__Entries provided__
------------------------------
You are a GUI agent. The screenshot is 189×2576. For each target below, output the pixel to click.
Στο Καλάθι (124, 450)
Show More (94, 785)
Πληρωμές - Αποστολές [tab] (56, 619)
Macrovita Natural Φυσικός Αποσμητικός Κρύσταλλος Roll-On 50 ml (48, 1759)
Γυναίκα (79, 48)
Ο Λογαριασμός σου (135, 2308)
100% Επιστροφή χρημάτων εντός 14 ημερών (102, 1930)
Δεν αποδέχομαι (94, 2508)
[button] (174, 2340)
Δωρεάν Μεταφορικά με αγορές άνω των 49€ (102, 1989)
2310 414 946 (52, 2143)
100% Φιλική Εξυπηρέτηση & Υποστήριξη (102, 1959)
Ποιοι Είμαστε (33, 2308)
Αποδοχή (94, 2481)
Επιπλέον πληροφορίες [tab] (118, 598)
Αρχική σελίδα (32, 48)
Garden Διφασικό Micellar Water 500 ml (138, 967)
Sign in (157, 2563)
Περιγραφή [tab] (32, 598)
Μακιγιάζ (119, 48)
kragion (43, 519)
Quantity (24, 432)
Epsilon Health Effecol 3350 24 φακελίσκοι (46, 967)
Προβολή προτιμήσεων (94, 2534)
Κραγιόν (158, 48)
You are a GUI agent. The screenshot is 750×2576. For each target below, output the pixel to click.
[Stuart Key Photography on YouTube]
------------------------------
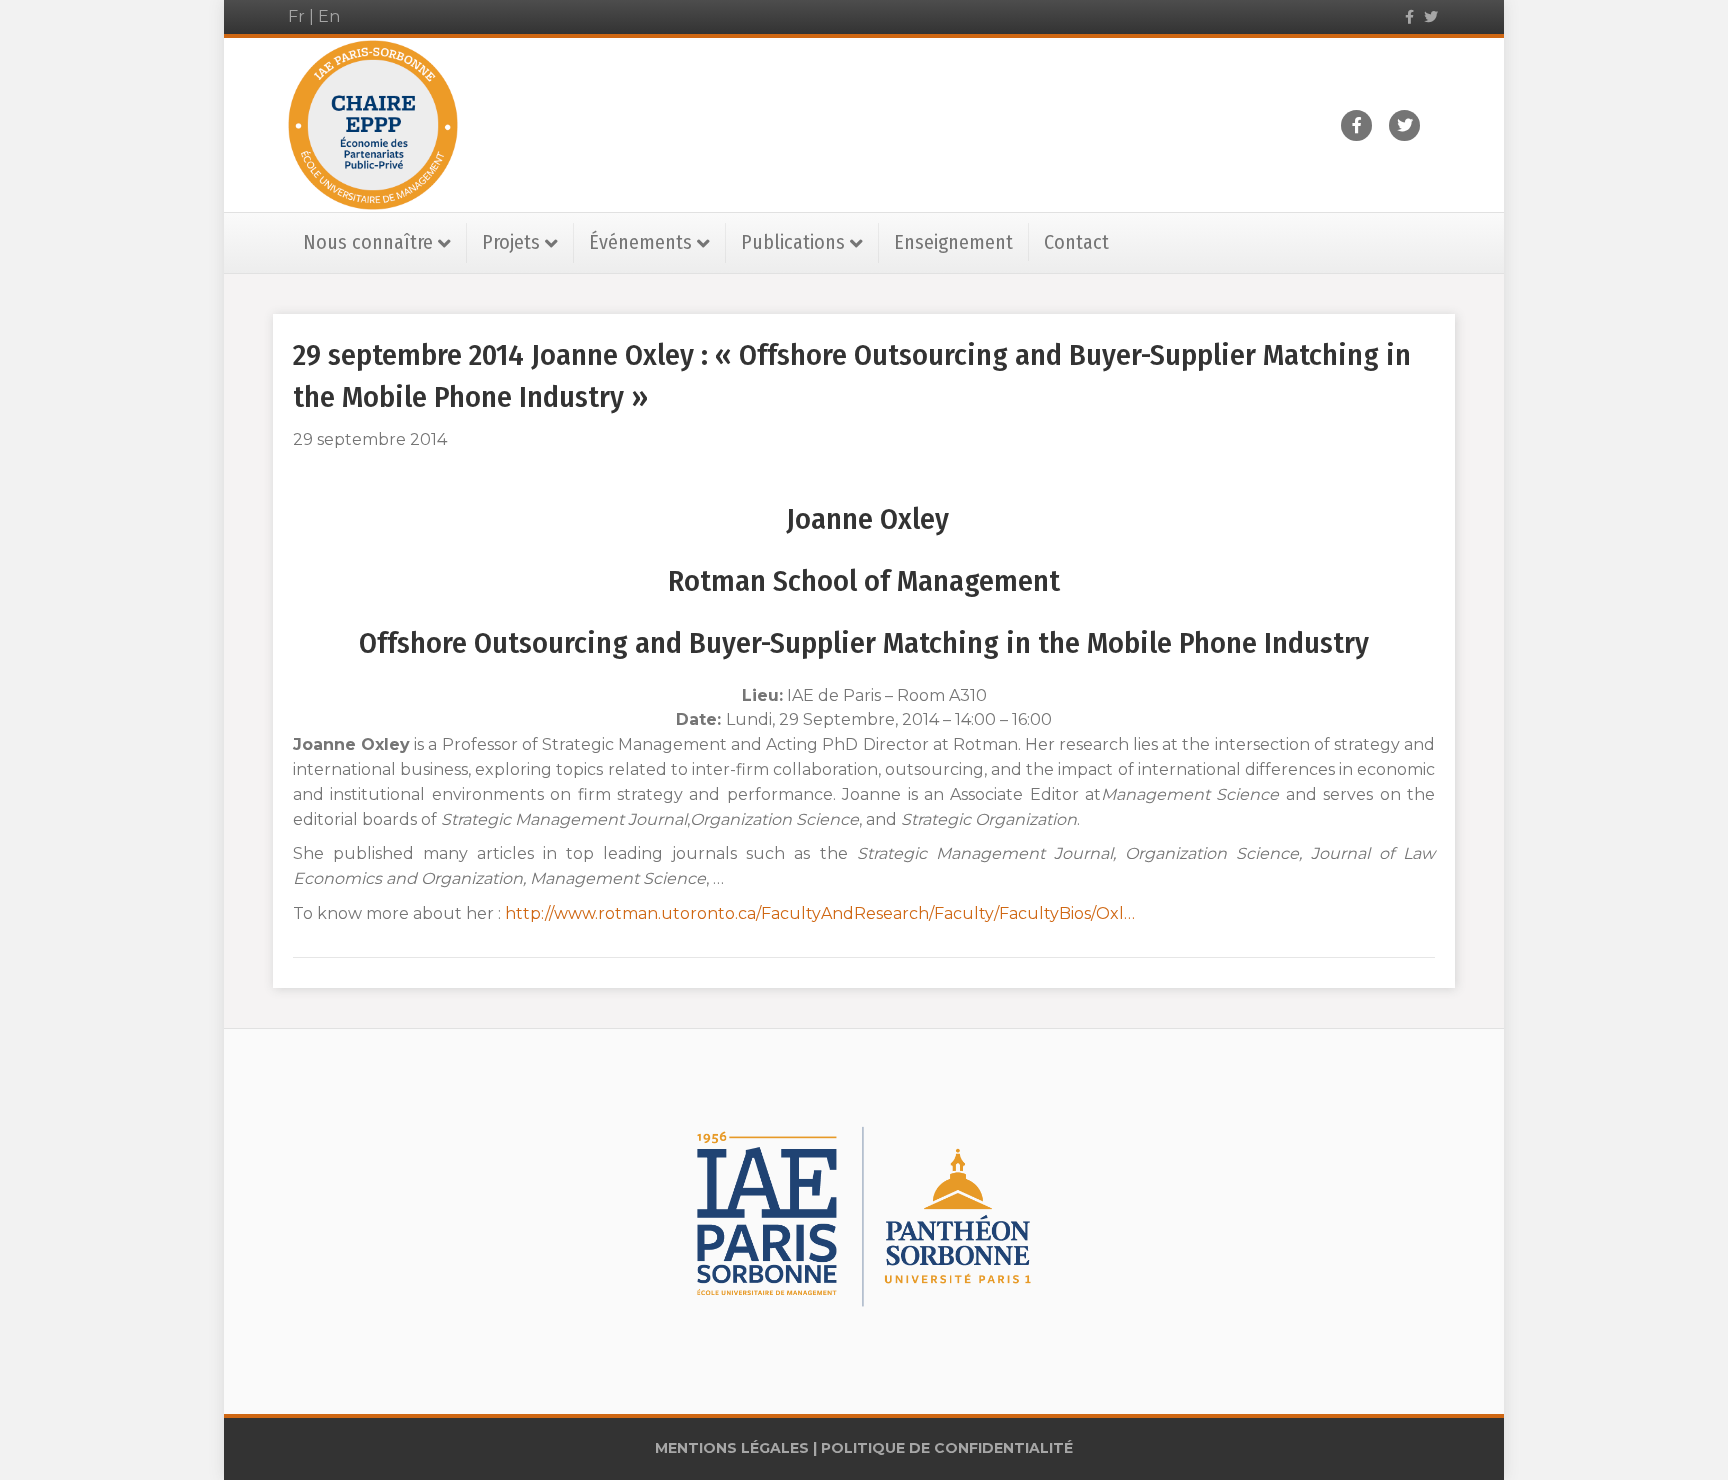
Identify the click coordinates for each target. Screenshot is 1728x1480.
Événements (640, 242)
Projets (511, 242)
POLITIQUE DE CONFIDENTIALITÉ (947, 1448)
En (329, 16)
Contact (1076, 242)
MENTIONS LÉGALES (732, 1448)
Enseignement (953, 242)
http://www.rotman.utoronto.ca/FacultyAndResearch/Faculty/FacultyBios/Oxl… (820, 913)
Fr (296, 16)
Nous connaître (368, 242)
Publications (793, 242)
------------------------------
__Instructions to follow__
Write out exactly the lines above between the line with "You are a GUI agent. The screenshot is 189×2576." and the line with "[Stuart Key Photography on YouTube]", inclusive, and nothing beyond them.

__Your solution__
You are a GUI agent. The screenshot is 189×2576. For each target below, output the pixel to click.
Στο Καλάθι (124, 450)
Show More (94, 785)
Πληρωμές - Αποστολές [tab] (56, 619)
Macrovita Natural Φυσικός Αποσμητικός Κρύσταλλος Roll-On 50 ml (48, 1759)
Γυναίκα (79, 48)
Ο Λογαριασμός σου (135, 2308)
100% Επιστροφή χρημάτων εντός 14 ημερών (102, 1930)
Δεν αποδέχομαι (94, 2508)
[button] (174, 2340)
Δωρεάν Μεταφορικά με αγορές άνω των 49€ (102, 1989)
2310 414 946 (52, 2143)
100% Φιλική Εξυπηρέτηση & Υποστήριξη (102, 1959)
Ποιοι Είμαστε (33, 2308)
Αποδοχή (94, 2481)
Επιπλέον πληροφορίες [tab] (118, 598)
Αρχική σελίδα (32, 48)
Garden Διφασικό Micellar Water 500 ml (138, 967)
Sign in (157, 2563)
Περιγραφή [tab] (32, 598)
Μακιγιάζ (119, 48)
kragion (43, 519)
Quantity (24, 432)
Epsilon Health Effecol 3350 24 φακελίσκοι (46, 967)
Προβολή προτιμήσεων (94, 2534)
Κραγιόν (158, 48)
You are a GUI agent. The screenshot is 750×2576. For each target below, output the pixel to click.
[Stuart Key Photography on YouTube]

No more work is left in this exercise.